What you are asked to do
Taking the line with "Where should I click to: Follow" as the first and the last line of the entries as the final one, copy that span exactly.

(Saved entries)
▼▼▼

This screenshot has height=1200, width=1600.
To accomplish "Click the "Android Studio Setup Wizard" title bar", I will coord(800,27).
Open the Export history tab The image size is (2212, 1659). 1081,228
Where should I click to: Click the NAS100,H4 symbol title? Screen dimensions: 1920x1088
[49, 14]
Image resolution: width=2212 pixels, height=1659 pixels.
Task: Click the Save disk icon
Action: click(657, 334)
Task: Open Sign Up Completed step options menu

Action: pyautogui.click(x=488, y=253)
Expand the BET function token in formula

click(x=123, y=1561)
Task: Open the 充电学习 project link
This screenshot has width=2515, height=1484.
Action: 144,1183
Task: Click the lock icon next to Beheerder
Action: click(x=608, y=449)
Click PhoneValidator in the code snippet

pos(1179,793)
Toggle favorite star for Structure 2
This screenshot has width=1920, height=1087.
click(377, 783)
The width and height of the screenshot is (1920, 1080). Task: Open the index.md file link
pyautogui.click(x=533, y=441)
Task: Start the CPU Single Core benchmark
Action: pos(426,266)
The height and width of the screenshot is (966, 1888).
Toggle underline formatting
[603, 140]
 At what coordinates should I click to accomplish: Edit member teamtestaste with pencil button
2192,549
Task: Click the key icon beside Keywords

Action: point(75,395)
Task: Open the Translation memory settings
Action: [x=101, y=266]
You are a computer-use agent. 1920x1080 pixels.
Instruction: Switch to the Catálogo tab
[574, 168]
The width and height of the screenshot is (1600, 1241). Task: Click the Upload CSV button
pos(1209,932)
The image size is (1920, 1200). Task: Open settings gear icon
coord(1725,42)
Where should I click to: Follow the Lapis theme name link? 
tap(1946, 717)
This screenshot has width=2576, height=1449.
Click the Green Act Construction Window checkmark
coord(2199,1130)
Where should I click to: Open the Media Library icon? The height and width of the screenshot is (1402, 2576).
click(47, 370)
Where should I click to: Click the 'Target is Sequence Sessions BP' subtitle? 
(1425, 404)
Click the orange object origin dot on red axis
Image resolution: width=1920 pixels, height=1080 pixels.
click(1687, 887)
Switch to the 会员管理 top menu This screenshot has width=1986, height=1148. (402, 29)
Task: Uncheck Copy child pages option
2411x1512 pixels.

▲▲▲

Answer box
Where should I click to: Follow the Lapis theme name link? 
tap(1946, 717)
This screenshot has width=2576, height=1449.
Click the Green Act Construction Window checkmark
coord(2199,1130)
Where should I click to: Open the Media Library icon? The height and width of the screenshot is (1402, 2576).
click(47, 370)
Where should I click to: Click the 'Target is Sequence Sessions BP' subtitle? 
(1425, 404)
Click the orange object origin dot on red axis
Image resolution: width=1920 pixels, height=1080 pixels.
click(1687, 887)
Switch to the 会员管理 top menu This screenshot has width=1986, height=1148. (402, 29)
Task: Uncheck Copy child pages option
2411x1512 pixels.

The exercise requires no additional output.